La Commission européenne avait livré fin septembre une évaluation des candidatures, basée sur des critères comme l’accessibilité des sites ou les perspectives d’emploi pour les conjoints.

Mais elle s’était bien gardée de formuler des préférences, et les Etats membres étaient libres de voter comme ils l’entendaient.

Personnel inquiet

Les candidats avaient mené d’intenses campagnes de communication pour vanter les mérites de leurs villes postulantes. Peu d’éléments ont en revanche filtré sur les « marchandages » plus discrets entre capitales.

Réagissant à des articles de presse, le gouvernement italien a démenti avoir proposé d’augmenter ses contingents militaires dans les pays baltes comme monnaie d’échange pour favoriser la candidature de Milan.

« Nous pensons qu’au moins une des agences devrait aller dans un Etat membre récent », avait estimé lundi matin le secrétaire d’Etat tchèque aux Affaires européennes Ales Chmelar, reflétant le point de vue des pays d’Europe centrale.

La perspective d’un choix politique inquiétait les personnels des agences en question.
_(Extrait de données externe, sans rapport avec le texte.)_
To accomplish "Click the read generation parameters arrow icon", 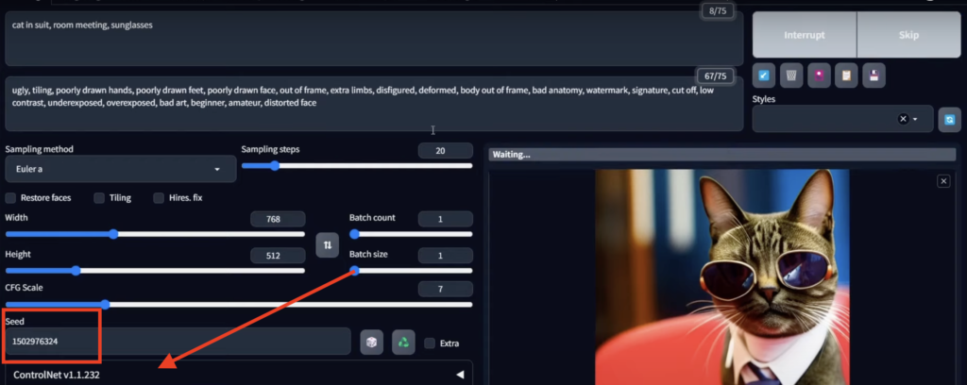I will pyautogui.click(x=765, y=75).
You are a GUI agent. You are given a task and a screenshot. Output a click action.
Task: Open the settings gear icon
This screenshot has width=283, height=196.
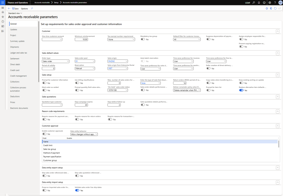(x=270, y=2)
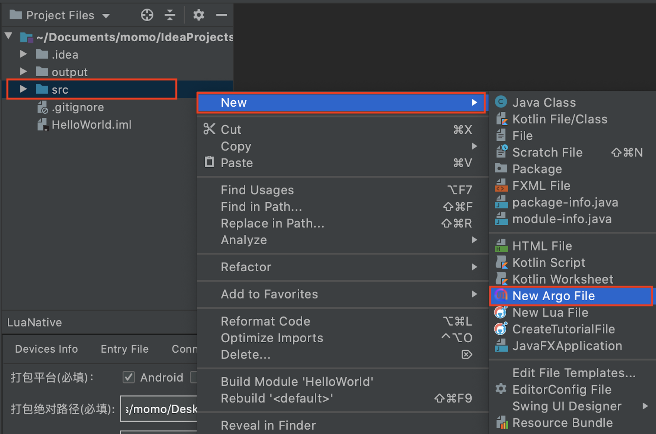The image size is (656, 434).
Task: Select Reformat Code in context menu
Action: click(x=265, y=321)
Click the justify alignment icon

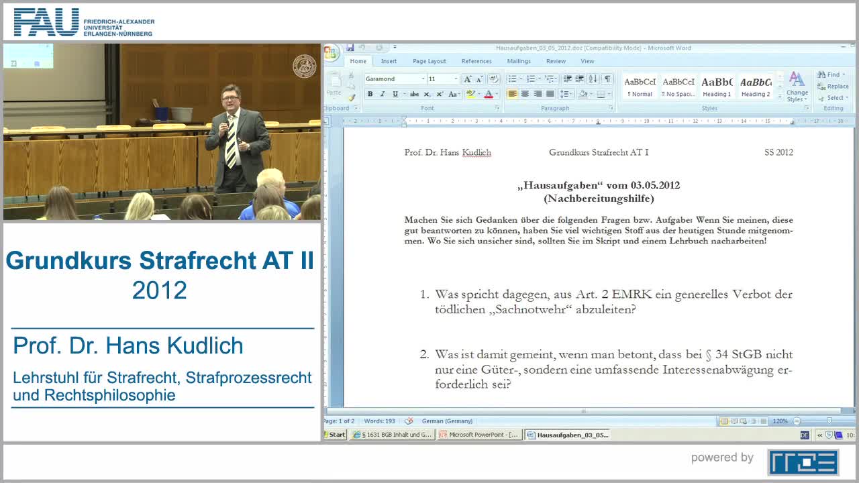pos(550,95)
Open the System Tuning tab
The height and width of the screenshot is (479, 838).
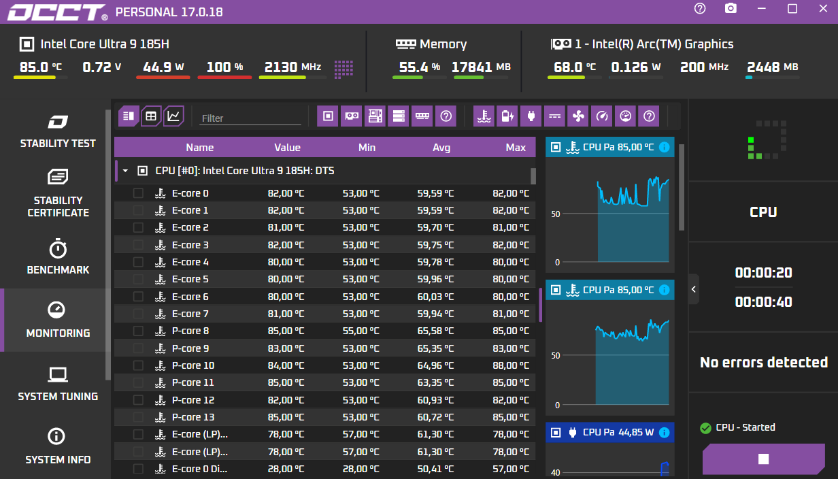pos(58,383)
L’Agence du médicament avait ainsi prévenu dans un rapport qu’un mauvais choix pourrait se traduire par « un taux de rétention du personnel très en dessous de 30% », qui menacerait son fonctionnement.

Le vote complexe qui avait été prévu, à bulletin secret, rendait les pronostics difficiles.

Certains diplomates l’ont comparé ironiquement au concours de chant télévisé de l’Eurovision, dont le vote final est devenu un rituel annuel à l’issue parfois surprenante et suscitant d’insondables alliances.

« Quel que soit le résultat, le véritable vainqueur du vote est l’UE à 27 », avait estimé avant le vote le président du Conseil européen Donald Tusk, estimant que cette décision démontrerait la bonne préparation des Européens avant l’échéance du Brexit, prévue fin mars 2019.

Le déménagement de ces agences est « le premier résultat visible » du Brexit, a réagi de son côté la Commission européenne après le vote.